● ABOUT THIS EXERCISE
Could you copy, exactly as written, every line from the first line of the records through the one containing "Patric Knowles (201, 106)"?

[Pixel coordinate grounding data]
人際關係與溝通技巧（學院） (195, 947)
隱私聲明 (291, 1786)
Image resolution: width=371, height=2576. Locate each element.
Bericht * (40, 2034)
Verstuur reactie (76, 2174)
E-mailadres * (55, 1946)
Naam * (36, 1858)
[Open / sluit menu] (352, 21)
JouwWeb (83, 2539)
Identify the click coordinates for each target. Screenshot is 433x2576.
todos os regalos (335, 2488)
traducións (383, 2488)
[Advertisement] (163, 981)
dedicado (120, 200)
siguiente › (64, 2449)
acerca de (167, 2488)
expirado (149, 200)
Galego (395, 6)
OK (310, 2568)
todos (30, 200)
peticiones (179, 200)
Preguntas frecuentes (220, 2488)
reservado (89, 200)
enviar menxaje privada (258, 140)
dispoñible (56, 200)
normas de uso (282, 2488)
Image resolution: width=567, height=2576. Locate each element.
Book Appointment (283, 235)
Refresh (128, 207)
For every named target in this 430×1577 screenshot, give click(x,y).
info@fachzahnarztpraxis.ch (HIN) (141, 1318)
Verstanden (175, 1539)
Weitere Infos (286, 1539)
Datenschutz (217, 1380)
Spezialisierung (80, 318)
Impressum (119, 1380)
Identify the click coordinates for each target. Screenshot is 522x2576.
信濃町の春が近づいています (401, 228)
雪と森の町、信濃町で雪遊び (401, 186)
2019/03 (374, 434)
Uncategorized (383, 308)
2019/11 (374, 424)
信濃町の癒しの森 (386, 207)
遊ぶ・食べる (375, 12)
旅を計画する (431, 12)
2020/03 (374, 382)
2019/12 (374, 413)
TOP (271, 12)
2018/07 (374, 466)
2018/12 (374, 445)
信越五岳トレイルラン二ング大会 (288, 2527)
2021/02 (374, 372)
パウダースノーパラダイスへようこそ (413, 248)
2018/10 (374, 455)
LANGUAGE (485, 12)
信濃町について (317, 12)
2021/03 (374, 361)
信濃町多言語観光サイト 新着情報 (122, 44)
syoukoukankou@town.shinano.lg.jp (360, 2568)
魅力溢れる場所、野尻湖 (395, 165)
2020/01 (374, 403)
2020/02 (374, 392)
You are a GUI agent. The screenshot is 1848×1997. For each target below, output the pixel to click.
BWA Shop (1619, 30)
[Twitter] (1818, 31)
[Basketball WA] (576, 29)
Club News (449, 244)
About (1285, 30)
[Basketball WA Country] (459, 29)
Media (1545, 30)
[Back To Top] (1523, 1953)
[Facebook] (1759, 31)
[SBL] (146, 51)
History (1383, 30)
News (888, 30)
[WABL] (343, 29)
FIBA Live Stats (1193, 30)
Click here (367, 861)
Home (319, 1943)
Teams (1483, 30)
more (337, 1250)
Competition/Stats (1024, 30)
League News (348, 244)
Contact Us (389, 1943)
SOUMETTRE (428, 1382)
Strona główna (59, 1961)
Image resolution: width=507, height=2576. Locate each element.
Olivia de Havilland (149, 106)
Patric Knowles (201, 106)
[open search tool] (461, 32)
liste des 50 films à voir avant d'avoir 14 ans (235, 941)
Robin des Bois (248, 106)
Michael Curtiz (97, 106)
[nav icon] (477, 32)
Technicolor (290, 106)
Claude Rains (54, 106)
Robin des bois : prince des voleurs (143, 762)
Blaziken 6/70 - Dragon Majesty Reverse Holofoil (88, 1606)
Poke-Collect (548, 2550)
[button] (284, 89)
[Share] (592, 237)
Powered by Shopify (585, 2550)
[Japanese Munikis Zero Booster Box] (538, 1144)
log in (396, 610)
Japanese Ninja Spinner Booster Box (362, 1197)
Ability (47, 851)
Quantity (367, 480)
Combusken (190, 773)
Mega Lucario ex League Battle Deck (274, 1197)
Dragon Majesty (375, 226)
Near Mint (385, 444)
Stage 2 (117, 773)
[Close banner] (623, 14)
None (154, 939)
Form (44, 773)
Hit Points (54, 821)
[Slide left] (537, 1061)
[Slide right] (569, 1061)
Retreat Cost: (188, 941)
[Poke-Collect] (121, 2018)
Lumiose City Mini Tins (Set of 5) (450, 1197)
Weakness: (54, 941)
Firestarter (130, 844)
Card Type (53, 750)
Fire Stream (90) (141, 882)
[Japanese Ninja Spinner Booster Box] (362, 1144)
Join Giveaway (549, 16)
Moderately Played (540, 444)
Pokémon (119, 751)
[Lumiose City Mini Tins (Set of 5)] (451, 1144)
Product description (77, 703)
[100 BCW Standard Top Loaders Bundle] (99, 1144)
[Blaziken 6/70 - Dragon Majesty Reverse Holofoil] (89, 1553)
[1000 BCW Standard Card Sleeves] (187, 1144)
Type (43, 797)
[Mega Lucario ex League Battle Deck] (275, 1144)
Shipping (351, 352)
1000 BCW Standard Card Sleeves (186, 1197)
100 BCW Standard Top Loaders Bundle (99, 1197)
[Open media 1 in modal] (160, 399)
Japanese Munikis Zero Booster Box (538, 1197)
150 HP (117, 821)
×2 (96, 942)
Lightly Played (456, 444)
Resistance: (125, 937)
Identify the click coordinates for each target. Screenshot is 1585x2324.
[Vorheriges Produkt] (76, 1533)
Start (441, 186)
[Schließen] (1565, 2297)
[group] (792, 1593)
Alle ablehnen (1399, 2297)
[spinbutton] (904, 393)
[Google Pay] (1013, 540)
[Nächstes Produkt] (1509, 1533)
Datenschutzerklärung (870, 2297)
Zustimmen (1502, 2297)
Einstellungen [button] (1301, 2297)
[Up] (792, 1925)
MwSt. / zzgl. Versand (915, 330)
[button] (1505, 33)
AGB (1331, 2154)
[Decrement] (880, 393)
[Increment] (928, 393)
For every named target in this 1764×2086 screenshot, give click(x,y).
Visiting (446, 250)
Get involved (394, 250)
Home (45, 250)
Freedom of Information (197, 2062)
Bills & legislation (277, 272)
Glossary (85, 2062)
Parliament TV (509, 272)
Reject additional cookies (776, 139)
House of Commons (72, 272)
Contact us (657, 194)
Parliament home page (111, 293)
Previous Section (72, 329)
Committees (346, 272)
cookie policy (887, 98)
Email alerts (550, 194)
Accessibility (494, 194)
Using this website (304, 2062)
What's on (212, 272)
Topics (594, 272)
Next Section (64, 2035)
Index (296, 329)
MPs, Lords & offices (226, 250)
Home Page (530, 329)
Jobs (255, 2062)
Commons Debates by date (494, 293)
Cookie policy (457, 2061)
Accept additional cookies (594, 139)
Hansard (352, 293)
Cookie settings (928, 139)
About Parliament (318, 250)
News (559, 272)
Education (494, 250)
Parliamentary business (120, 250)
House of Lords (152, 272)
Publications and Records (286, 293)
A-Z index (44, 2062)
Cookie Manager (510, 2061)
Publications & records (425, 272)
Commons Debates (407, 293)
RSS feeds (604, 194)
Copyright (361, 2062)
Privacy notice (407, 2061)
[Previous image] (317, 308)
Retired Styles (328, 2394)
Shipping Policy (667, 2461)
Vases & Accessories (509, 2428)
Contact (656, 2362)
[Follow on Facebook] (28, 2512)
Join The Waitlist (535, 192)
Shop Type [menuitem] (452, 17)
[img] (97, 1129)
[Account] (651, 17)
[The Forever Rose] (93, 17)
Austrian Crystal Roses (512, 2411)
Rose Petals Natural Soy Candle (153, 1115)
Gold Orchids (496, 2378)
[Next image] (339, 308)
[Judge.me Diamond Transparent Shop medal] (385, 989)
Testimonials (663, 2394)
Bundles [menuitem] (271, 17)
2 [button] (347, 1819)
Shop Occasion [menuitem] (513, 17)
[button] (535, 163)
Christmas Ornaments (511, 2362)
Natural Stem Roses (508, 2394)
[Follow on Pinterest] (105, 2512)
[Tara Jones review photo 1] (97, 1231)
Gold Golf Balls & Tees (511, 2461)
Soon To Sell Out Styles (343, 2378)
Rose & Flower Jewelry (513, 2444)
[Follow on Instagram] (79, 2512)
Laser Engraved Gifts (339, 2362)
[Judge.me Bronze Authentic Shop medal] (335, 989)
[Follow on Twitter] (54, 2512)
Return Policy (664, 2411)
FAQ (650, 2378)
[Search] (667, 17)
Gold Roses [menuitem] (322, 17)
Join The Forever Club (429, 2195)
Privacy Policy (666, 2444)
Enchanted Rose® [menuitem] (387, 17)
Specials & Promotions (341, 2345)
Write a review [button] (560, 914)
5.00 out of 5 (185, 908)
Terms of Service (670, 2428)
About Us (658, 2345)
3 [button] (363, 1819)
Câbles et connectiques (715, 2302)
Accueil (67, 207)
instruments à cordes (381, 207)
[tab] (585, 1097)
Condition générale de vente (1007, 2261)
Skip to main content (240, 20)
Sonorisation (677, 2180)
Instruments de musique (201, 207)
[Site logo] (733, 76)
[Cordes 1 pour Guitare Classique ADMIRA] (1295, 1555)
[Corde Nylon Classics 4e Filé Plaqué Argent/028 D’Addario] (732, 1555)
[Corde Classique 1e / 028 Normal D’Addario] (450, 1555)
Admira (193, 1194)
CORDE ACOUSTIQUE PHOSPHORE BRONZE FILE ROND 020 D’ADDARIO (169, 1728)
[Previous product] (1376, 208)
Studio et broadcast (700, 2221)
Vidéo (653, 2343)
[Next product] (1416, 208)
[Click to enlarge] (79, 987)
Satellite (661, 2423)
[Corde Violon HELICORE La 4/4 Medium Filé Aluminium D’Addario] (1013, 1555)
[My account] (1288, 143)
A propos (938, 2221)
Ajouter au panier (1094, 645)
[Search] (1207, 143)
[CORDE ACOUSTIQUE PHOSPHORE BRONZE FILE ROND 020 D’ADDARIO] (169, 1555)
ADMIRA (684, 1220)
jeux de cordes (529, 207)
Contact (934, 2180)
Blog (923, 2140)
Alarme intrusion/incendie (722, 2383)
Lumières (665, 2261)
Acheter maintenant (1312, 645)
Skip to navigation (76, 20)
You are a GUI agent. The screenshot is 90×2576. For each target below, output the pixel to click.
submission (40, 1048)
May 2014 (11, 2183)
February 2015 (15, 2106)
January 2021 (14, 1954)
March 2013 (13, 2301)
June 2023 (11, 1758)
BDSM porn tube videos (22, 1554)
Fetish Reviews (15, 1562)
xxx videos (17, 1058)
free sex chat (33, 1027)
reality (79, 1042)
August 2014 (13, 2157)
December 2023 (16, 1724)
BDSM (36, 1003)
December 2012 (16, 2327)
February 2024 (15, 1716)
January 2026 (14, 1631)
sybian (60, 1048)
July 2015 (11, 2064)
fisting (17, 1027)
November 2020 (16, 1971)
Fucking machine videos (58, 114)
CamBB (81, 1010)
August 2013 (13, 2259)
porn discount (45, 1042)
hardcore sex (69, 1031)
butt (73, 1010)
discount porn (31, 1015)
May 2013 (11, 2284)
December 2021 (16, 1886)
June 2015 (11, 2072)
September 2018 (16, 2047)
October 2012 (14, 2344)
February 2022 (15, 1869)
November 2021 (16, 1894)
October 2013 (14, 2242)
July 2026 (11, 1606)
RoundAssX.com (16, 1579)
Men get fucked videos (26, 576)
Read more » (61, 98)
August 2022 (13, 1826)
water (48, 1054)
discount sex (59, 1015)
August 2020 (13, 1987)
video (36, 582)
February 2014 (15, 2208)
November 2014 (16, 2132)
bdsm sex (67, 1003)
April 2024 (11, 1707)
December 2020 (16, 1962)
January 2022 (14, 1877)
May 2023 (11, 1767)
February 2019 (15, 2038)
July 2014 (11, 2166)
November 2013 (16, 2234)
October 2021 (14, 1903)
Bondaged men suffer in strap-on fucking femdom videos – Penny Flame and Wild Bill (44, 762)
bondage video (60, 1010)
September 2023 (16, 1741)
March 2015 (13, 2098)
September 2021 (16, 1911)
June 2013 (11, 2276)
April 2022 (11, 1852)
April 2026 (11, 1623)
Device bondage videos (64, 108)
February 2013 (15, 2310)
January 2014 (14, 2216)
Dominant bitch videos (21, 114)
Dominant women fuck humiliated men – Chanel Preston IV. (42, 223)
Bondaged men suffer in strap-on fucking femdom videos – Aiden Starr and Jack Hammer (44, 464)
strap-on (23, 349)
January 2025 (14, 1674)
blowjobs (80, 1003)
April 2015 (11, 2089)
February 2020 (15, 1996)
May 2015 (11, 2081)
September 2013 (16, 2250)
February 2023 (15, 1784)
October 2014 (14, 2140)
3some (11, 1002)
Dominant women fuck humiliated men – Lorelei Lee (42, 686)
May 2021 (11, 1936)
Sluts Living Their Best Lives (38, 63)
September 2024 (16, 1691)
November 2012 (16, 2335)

● RESULT FOR THIS EXERCISE
人際關係與溝通技巧（學院） (195, 947)
隱私聲明 (291, 1786)
Image resolution: width=371, height=2576. Locate each element.
Bericht * (40, 2034)
Verstuur reactie (76, 2174)
E-mailadres * (55, 1946)
Naam * (36, 1858)
[Open / sluit menu] (352, 21)
JouwWeb (83, 2539)
Identify the click coordinates for each target. Screenshot is 433x2576.
todos os regalos (335, 2488)
traducións (383, 2488)
[Advertisement] (163, 981)
dedicado (120, 200)
siguiente › (64, 2449)
acerca de (167, 2488)
expirado (149, 200)
Galego (395, 6)
OK (310, 2568)
todos (30, 200)
peticiones (179, 200)
Preguntas frecuentes (220, 2488)
reservado (89, 200)
enviar menxaje privada (258, 140)
dispoñible (56, 200)
normas de uso (282, 2488)
Image resolution: width=567, height=2576. Locate each element.
Book Appointment (283, 235)
Refresh (128, 207)
For every named target in this 430×1577 screenshot, give click(x,y).
info@fachzahnarztpraxis.ch (HIN) (141, 1318)
Verstanden (175, 1539)
Weitere Infos (286, 1539)
Datenschutz (217, 1380)
Spezialisierung (80, 318)
Impressum (119, 1380)
Identify the click coordinates for each target. Screenshot is 522x2576.
信濃町の春が近づいています (401, 228)
雪と森の町、信濃町で雪遊び (401, 186)
2019/03 (374, 434)
Uncategorized (383, 308)
2019/11 (374, 424)
信濃町の癒しの森 (386, 207)
遊ぶ・食べる (375, 12)
旅を計画する (431, 12)
2020/03 (374, 382)
2019/12 (374, 413)
TOP (271, 12)
2018/07 (374, 466)
2018/12 (374, 445)
信越五岳トレイルラン二ング大会 (288, 2527)
2021/02 (374, 372)
パウダースノーパラダイスへようこそ (413, 248)
2018/10 (374, 455)
LANGUAGE (485, 12)
信濃町について (317, 12)
2021/03 (374, 361)
信濃町多言語観光サイト 新着情報 (122, 44)
syoukoukankou@town.shinano.lg.jp (360, 2568)
魅力溢れる場所、野尻湖 (395, 165)
2020/01 (374, 403)
2020/02 (374, 392)
You are a GUI agent. The screenshot is 1848×1997. For each target below, output the pixel to click.
BWA Shop (1619, 30)
[Twitter] (1818, 31)
[Basketball WA] (576, 29)
Club News (449, 244)
About (1285, 30)
[Basketball WA Country] (459, 29)
Media (1545, 30)
[Back To Top] (1523, 1953)
[Facebook] (1759, 31)
[SBL] (146, 51)
History (1383, 30)
News (888, 30)
[WABL] (343, 29)
FIBA Live Stats (1193, 30)
Click here (367, 861)
Home (319, 1943)
Teams (1483, 30)
more (337, 1250)
Competition/Stats (1024, 30)
League News (348, 244)
Contact Us (389, 1943)
SOUMETTRE (428, 1382)
Strona główna (59, 1961)
Image resolution: width=507, height=2576. Locate each element.
Olivia de Havilland (149, 106)
Patric Knowles (201, 106)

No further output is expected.